The UC Berkeley researchers used a new branch of artificial intelligence known as deep learning in their work. This branch is loosely inspired by the neural circuitry of the human brain when it perceives and interacts with the world.
“For all our versatility, humans are not born with a repertoire of behaviors that can be deployed like a Swiss army knife, and we do not need to be programmed,” said Levine. “Instead, we learn new skills over the course of our life from experience and from other humans. This learning process is so deeply rooted in our nervous system, that we cannot even communicate to another person precisely how the resulting skill should be executed. We can at best hope to offer pointers and guidance as they learn it on their own.”
In the experiments, the UC Berkeley researchers worked with a Willow Garage Personal Robot 2 (PR2), which they nicknamed BRETT, or Berkeley Robot for the Elimination of Tedious Tasks.
They presented BRETT with a series of motor tasks, such as placing blocks into matching openings or stacking Lego blocks. The algorithm controlling BRETT’s learning included a reward function that provided a score based upon how well the robot was doing with the task. BRETT takes in the scene, including the position of its own arms and hands, as viewed by the camera. The algorithm provides real-time feedback via the score based upon the robot’s movements. Movements that bring the robot closer to completing the task will score higher than those that do not. The score feeds back through the neural net, so the robot can learn which movements are better for the task at hand.
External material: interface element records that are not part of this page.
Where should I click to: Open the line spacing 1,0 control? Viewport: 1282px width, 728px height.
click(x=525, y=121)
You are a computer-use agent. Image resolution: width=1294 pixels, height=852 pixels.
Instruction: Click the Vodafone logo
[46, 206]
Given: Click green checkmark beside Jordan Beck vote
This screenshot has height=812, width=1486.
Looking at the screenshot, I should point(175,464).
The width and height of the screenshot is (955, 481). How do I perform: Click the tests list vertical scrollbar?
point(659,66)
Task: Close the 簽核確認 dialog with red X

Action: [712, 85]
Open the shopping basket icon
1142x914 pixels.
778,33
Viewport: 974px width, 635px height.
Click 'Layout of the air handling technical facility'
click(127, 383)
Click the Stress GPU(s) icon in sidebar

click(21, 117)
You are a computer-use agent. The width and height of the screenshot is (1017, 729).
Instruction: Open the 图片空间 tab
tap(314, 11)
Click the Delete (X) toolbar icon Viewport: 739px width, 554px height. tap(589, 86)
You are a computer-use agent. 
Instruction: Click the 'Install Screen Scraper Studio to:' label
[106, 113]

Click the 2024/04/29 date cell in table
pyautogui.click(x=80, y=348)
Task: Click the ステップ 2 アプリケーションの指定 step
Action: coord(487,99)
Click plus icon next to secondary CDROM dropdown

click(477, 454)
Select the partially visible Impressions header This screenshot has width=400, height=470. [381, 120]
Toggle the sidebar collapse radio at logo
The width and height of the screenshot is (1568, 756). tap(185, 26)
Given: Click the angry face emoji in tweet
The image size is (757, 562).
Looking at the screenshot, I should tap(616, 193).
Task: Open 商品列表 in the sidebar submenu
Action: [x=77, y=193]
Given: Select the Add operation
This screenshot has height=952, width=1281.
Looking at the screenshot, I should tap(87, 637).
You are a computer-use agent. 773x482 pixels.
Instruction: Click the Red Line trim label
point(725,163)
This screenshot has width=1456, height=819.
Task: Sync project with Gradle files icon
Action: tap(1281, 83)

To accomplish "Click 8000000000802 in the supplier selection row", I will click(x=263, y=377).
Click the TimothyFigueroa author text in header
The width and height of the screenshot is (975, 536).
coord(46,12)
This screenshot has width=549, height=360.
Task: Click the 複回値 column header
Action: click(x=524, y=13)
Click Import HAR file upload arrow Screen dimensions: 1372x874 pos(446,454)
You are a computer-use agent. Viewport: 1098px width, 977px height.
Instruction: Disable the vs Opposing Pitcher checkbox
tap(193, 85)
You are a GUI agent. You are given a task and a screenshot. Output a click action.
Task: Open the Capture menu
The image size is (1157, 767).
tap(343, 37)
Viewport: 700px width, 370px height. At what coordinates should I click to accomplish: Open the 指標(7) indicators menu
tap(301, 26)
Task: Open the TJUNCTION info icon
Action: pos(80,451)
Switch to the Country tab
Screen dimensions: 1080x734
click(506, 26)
This end-to-end training process underlies the robot’s ability to learn on its own. As the PR2 moves its joints and manipulates objects, the algorithm calculates good values for the 92,000 parameters of the neural net it needs to learn.
With this approach, when given the relevant coordinates for the beginning and end of the task, the PR2 could master a typical assignment in about 10 minutes. When the robot is not given the location for the objects in the scene and needs to learn vision and control together, the learning process takes about three hours.